Selling, general and administrative expenses were $19.3 million in the fourth quarter of 2015 and $57.8 million for the year ended December 31, 2015, compared to $8.3 million and $30.5 million, respectively, in the comparable periods in 2014. The increase in 2015 selling, general and administrative expenses was primarily due to incremental expenses incurred to prepare for and support the launch of ONIVYDE; and

Net loss attributable to Merrimack for the fourth quarter of 2015 was $47.8 million, or $0.41 per share, compared to a net loss attributable to Merrimack of $9.7 million, or $0.09 per share, for the fourth quarter of 2014. For the year ended December 31, 2015, net loss attributable to Merrimack was $148.0 million, or $1.33 per share, compared to a net loss attributable to Merrimack of $83.3 million, or $0.80 per share, for the year ended December 31, 2014.

2016 Financial Outlook

Merrimack anticipates the following for 2016:

Receipt of $46.5 million of net milestone payments related to ONIVYDE. This amount is made up of $36.5 million of net substantive milestones expected to increase net income in 2016 and $10.0 million of net non-substantive milestones expected to increase deferred revenues on Merrimack’s balance sheet, as they are included in the Baxalta proportional performance revenue recognition model; and

Aggregate research and development and selling, general and administrative expenses to be in the range of $225 million to $245 million, not including any one time payments to PharmaEngine.
Merrimack 2016 Analyst Day

Merrimack will host an Analyst Day on May 19, 2016 in New York for analysts and institutional investors.

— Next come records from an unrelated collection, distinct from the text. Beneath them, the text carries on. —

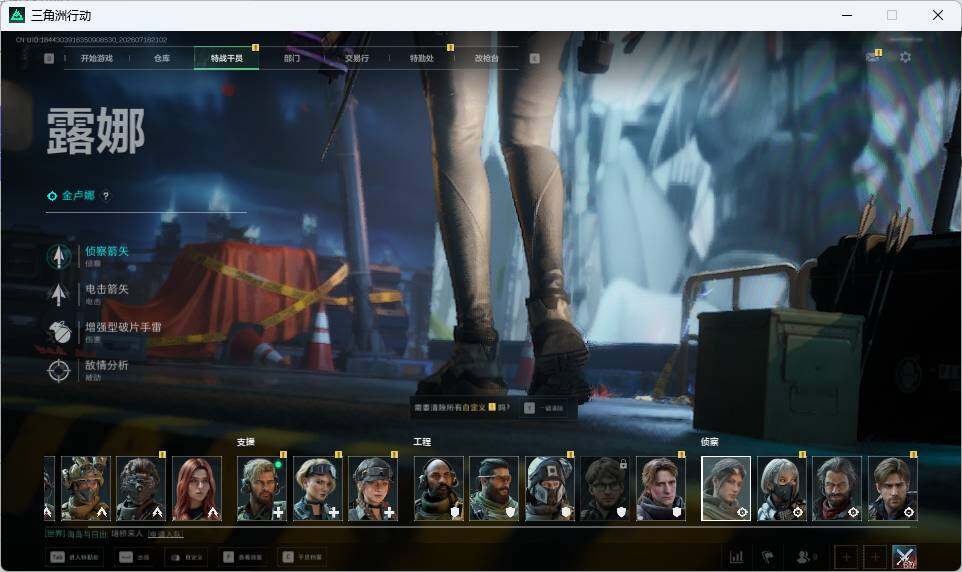Click the 一键清除 button
The height and width of the screenshot is (572, 962).
544,408
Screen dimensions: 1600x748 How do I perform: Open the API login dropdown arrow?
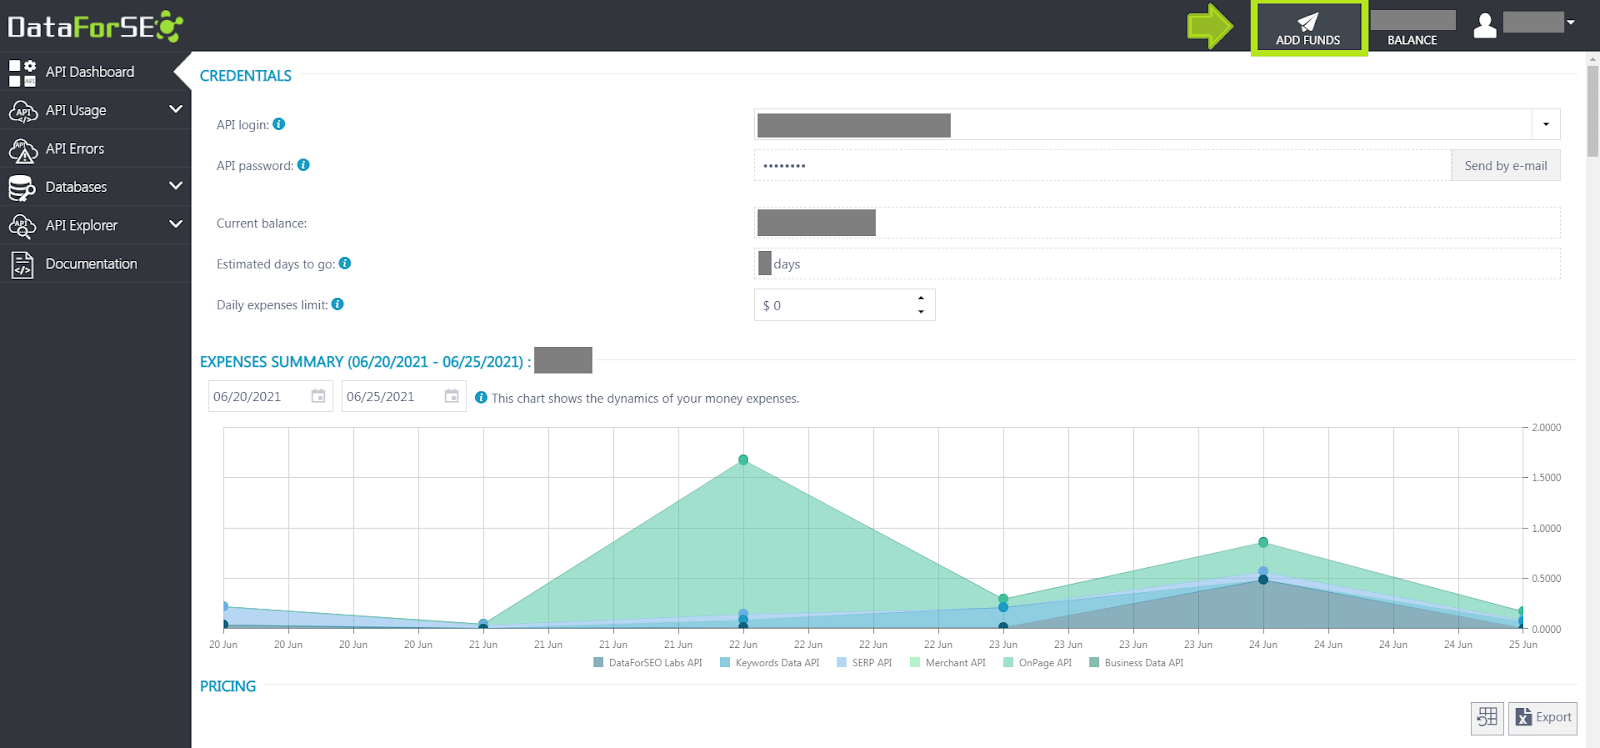pyautogui.click(x=1546, y=124)
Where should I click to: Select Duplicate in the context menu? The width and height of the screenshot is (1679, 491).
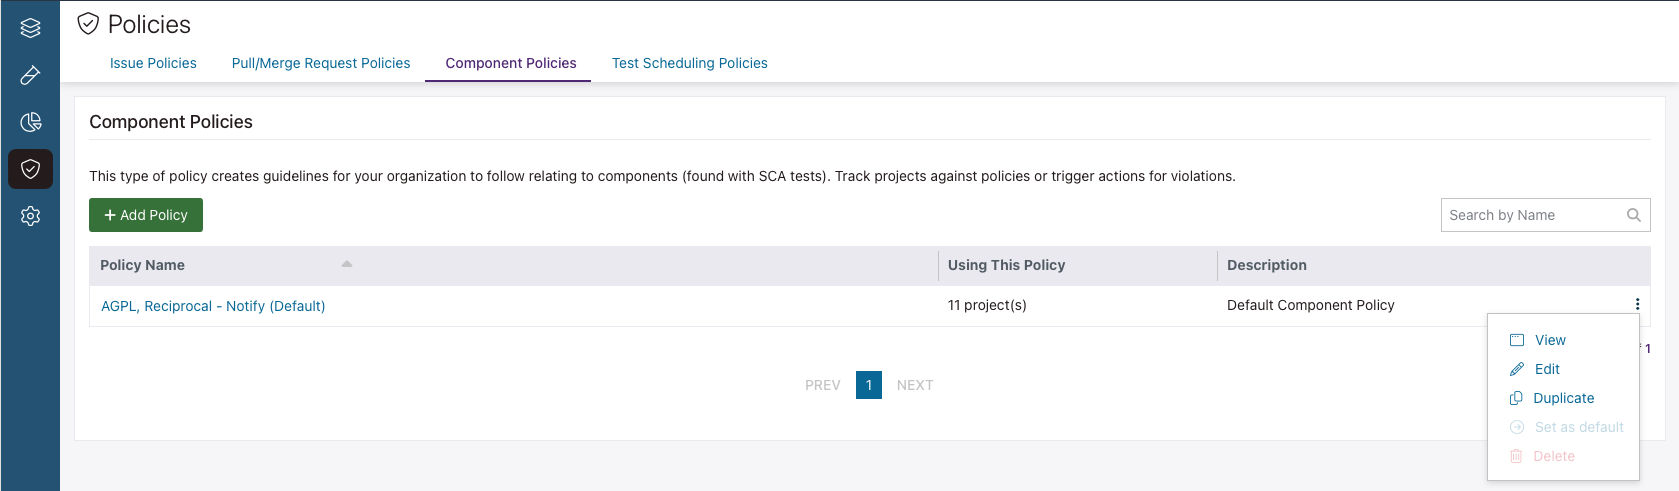click(1563, 398)
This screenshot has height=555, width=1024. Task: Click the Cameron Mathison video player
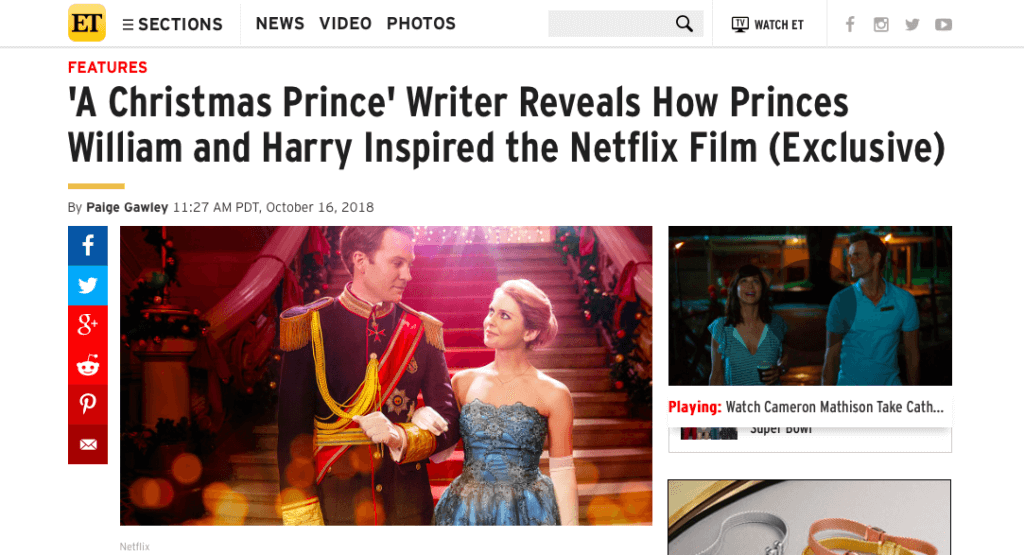(x=810, y=306)
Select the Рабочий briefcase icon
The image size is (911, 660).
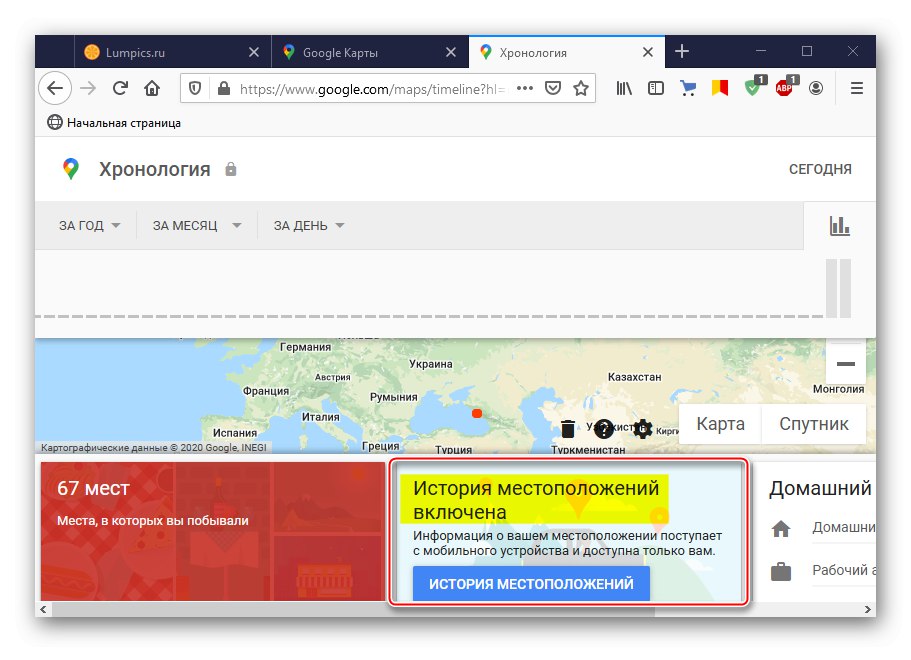[x=781, y=570]
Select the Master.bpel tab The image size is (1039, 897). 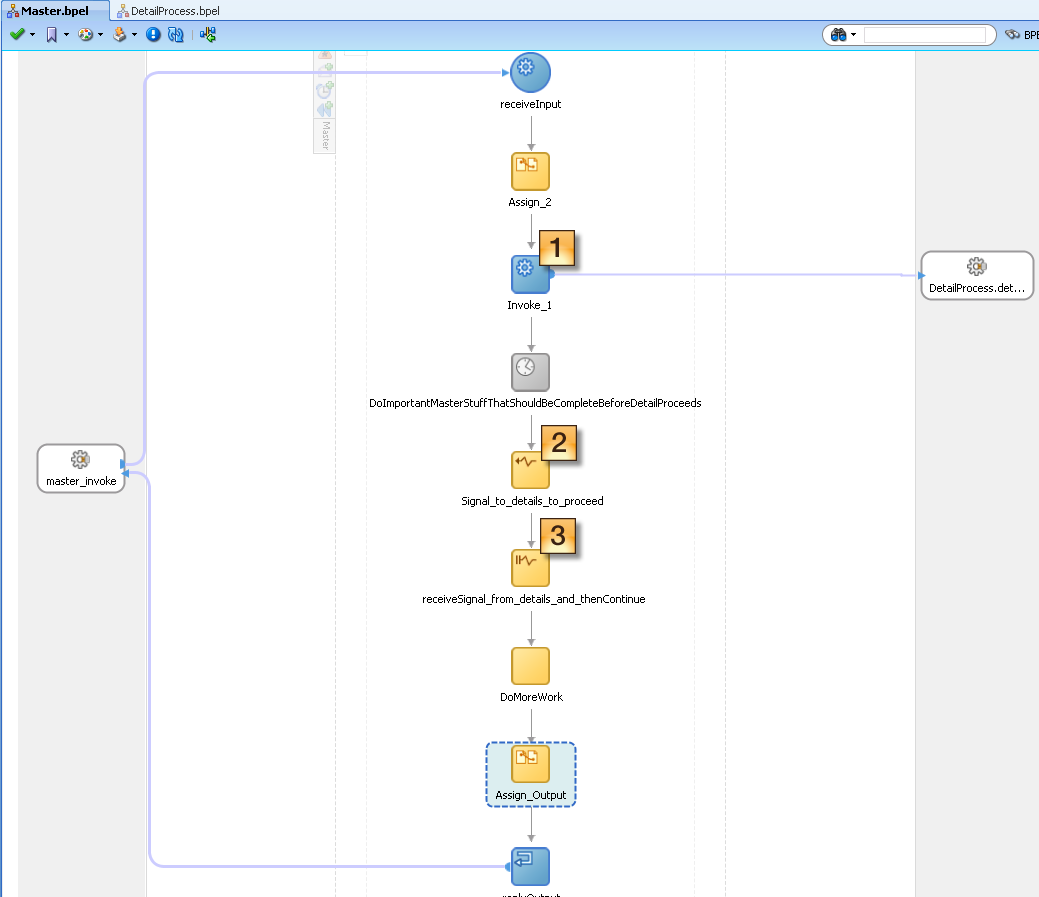pos(54,10)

A live webcast of the event will be available in the Investors section of Merrimack’s website, investors.merrimack.com, and a replay of the webcast will be archived there for six weeks.

Upcoming Investor Conferences

Merrimack will attend the following investor conferences this spring:

Credit Suisse 2016 London Healthcare Conference on March 1 in London;

Cowen and Company 36th Annual Health Care Conference on March 9 in Boston;

Barclays Global Healthcare Conference on March 15 in Miami; and

Deutsche Bank Securities 41st Annual Healthcare Conference on May 4-5 in Boston.

Live webcasts of the presentations at the Cowen and Company 36th Annual Health Care Conference, the Barclays Global Healthcare Conference and the Deutsche Bank Securities 41st Annual Healthcare Conference can be accessed by visiting the Investors section of Merrimack’s website at investors.merrimack.com. A replay of the webcasts will be archived there for two weeks following each presentation.